Write each line word for word, from the line that contains "Blog (97, 912)" through the last line of the material below.

## Records shown
--------------------------------------------------

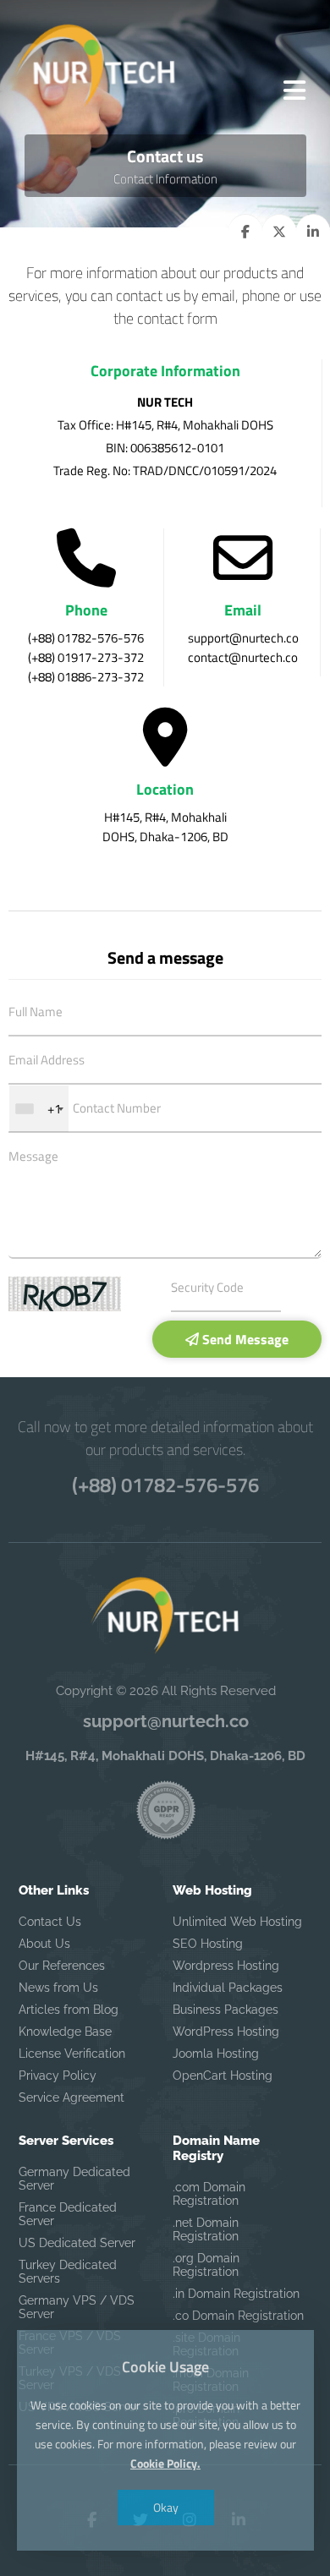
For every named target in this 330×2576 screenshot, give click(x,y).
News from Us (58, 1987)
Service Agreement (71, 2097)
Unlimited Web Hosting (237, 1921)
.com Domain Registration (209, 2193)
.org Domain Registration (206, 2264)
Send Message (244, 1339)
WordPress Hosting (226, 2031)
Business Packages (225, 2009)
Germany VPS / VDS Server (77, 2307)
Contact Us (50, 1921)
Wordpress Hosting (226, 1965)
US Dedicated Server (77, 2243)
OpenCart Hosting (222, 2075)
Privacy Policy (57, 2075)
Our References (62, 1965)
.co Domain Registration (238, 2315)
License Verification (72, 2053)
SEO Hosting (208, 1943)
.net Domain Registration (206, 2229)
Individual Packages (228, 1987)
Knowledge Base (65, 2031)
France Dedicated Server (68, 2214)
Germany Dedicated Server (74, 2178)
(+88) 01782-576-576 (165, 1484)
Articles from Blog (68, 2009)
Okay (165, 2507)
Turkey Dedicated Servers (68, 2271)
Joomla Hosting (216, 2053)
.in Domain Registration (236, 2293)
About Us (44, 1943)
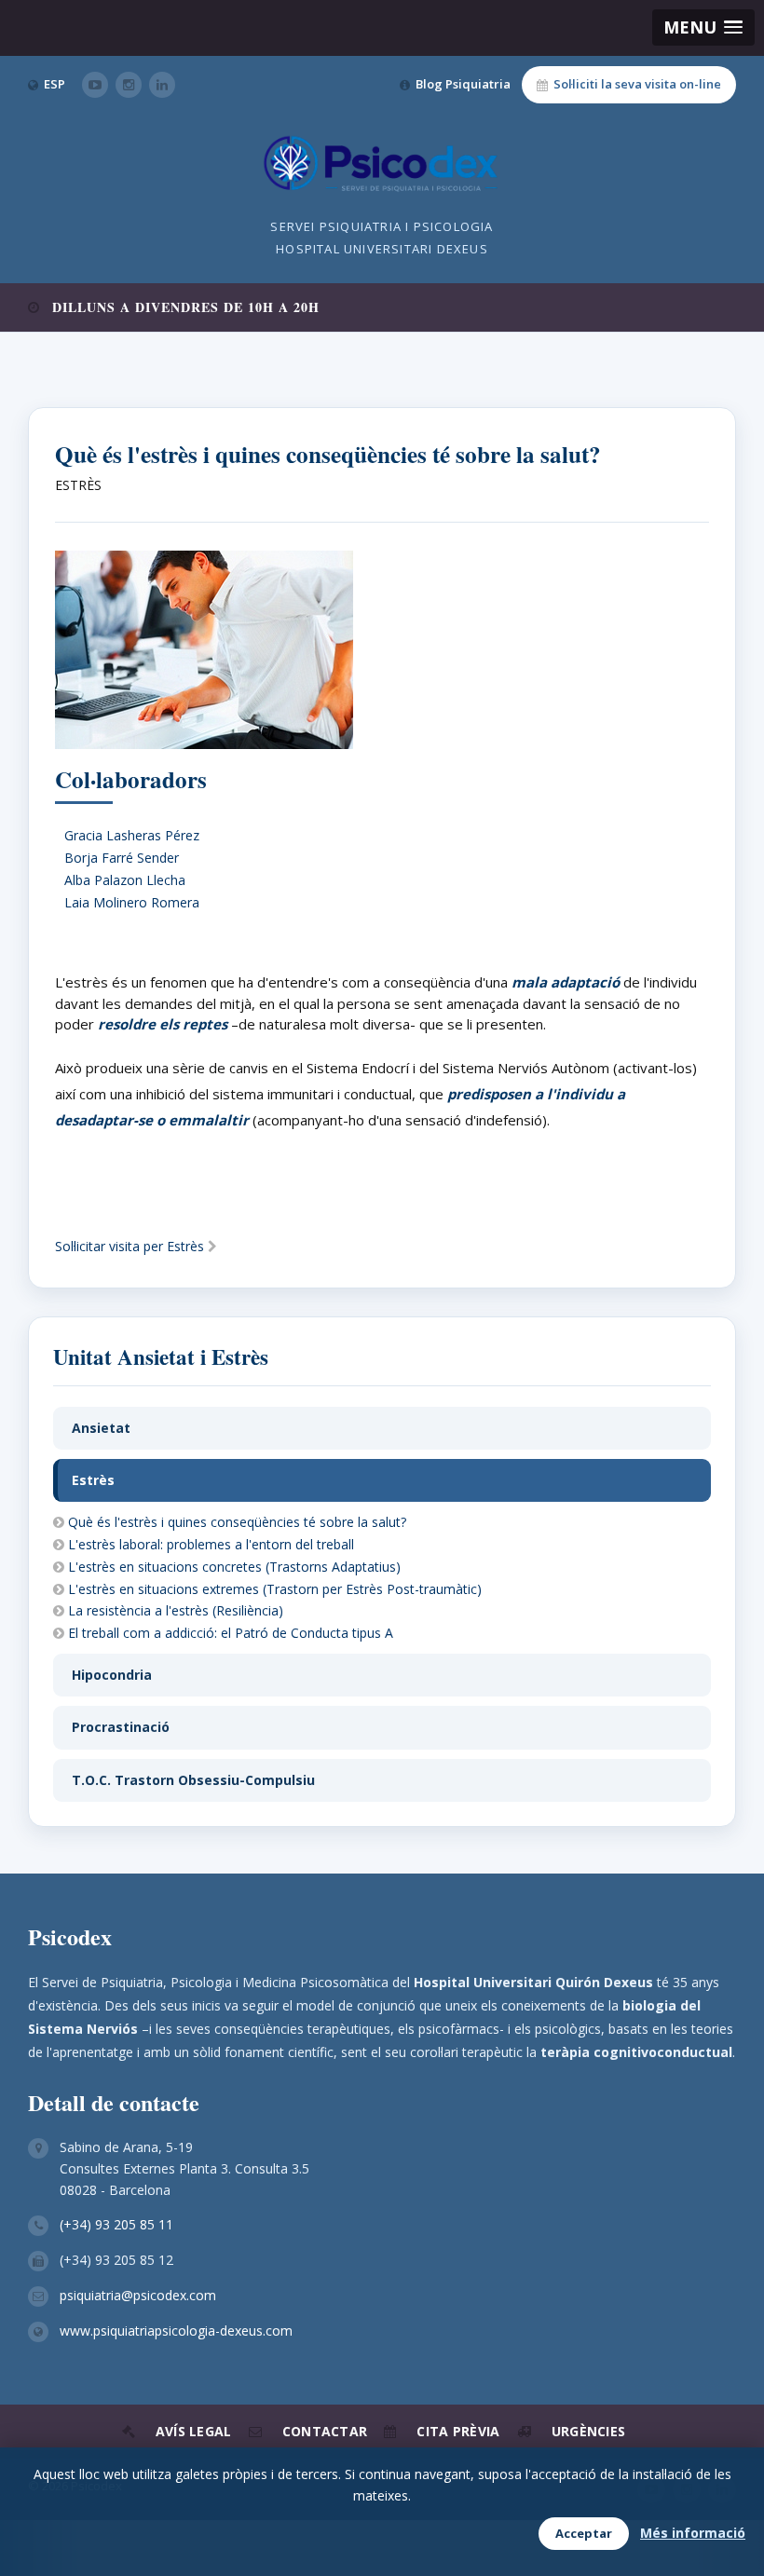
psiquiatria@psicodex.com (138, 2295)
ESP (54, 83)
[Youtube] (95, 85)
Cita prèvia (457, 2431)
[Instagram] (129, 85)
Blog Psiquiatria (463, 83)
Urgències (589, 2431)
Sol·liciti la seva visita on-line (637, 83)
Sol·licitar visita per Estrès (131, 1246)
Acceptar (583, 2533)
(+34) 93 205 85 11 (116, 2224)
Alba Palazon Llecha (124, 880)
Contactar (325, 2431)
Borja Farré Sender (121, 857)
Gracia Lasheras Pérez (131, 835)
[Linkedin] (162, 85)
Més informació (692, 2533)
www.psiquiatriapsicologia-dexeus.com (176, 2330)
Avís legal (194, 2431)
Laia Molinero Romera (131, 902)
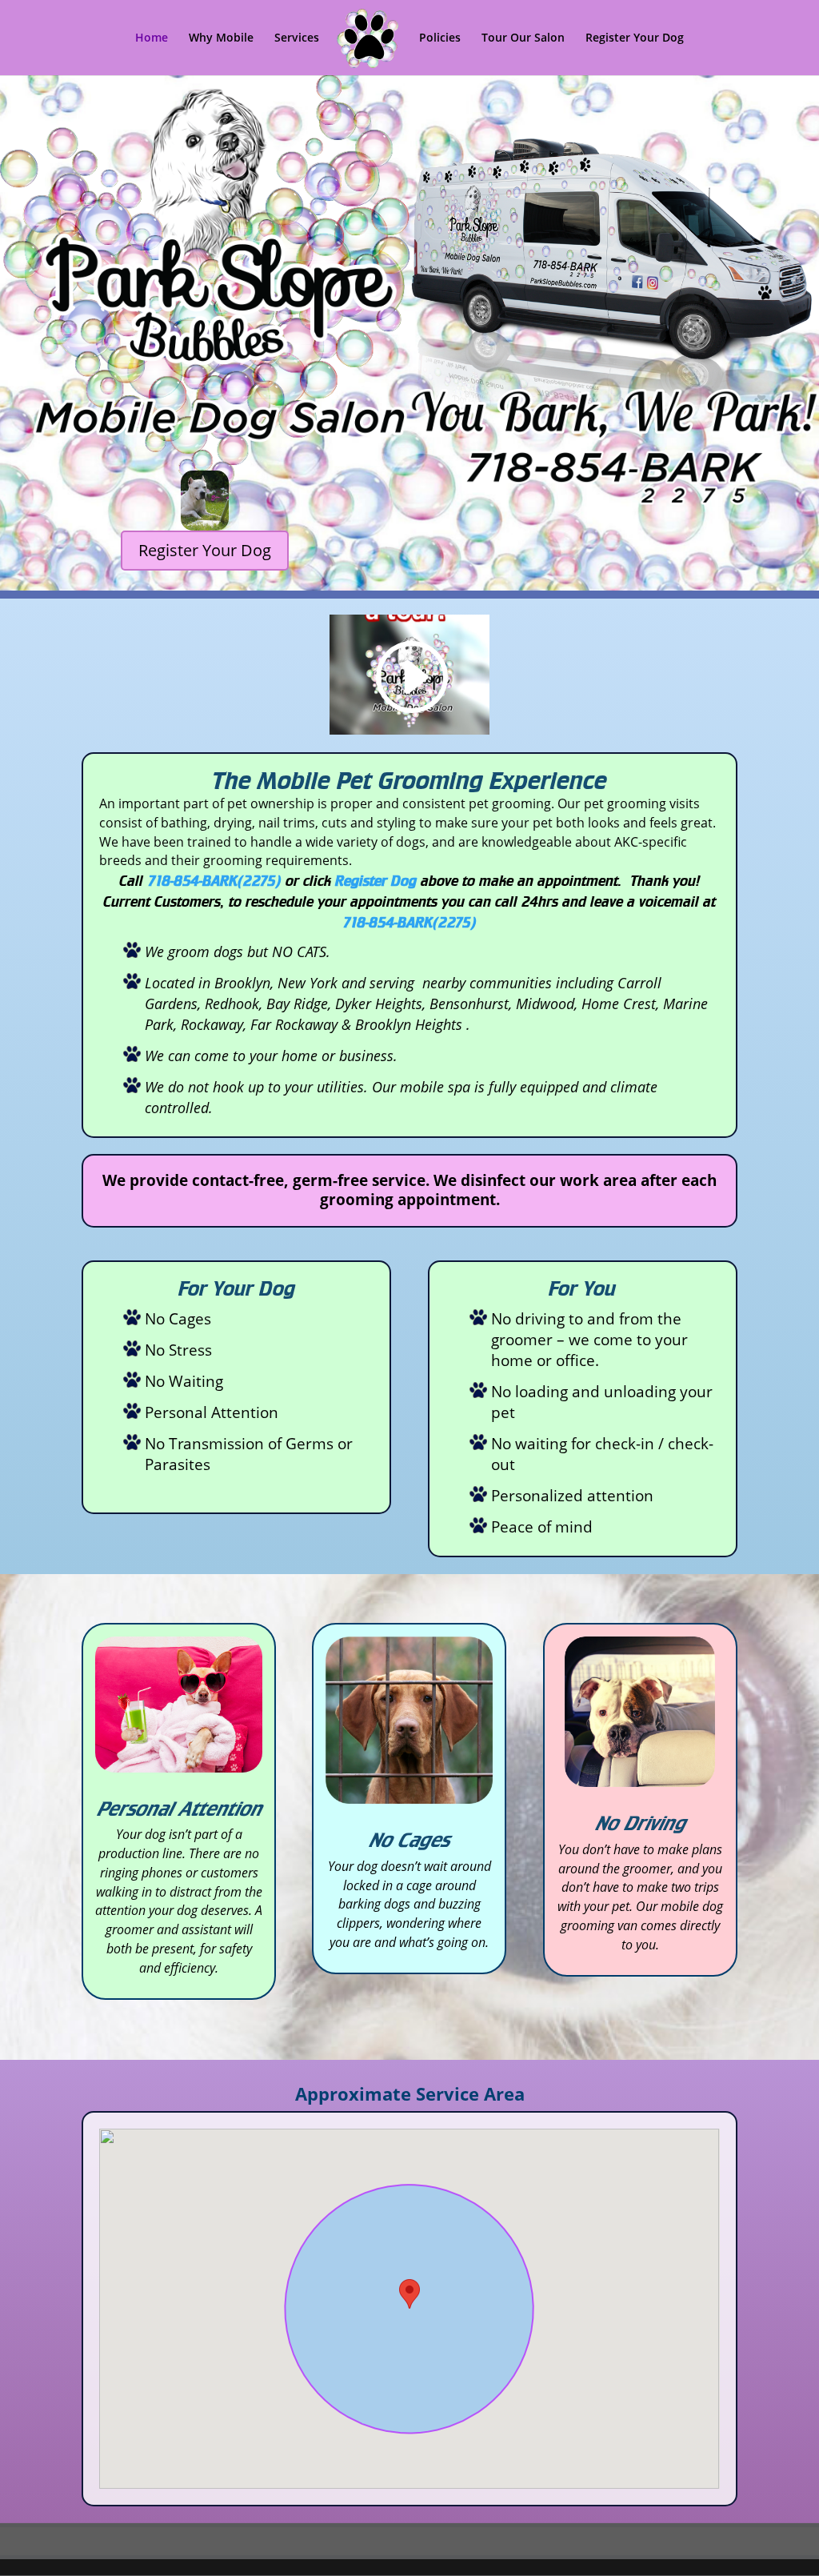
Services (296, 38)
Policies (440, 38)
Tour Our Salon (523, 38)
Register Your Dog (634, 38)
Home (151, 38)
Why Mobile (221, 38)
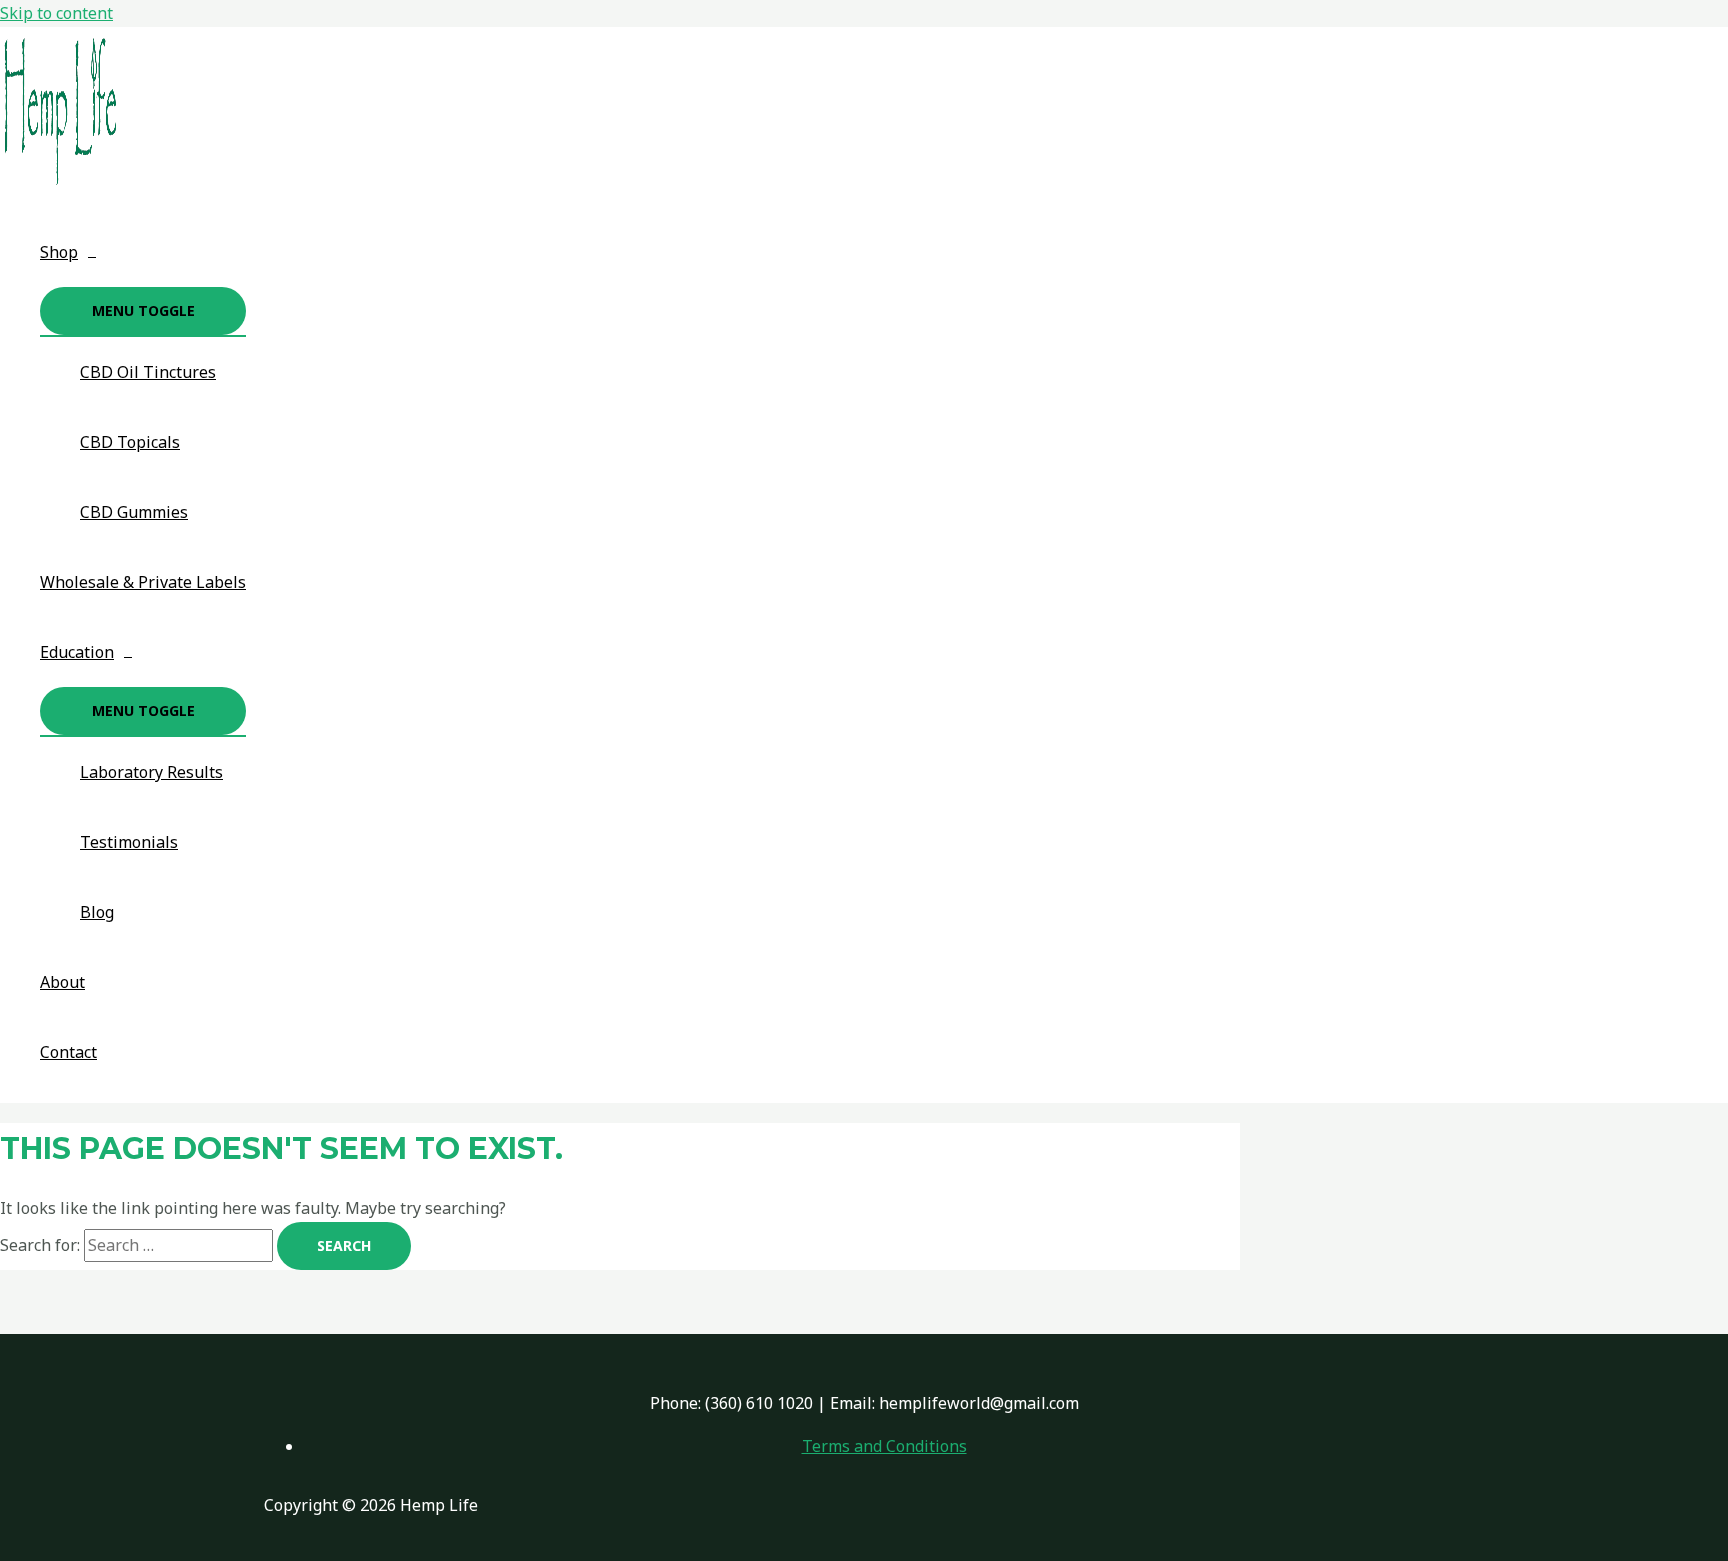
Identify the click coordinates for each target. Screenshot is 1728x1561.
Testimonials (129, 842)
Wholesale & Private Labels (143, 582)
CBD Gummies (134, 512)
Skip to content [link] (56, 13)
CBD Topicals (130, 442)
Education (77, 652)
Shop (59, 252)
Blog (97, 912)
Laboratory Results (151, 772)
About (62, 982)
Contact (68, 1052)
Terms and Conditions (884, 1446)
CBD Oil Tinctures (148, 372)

--------------------------------------------------

## Answer space
Blog (97, 912)
Laboratory Results (151, 772)
About (62, 982)
Contact (68, 1052)
Terms and Conditions (884, 1446)
CBD Oil Tinctures (148, 372)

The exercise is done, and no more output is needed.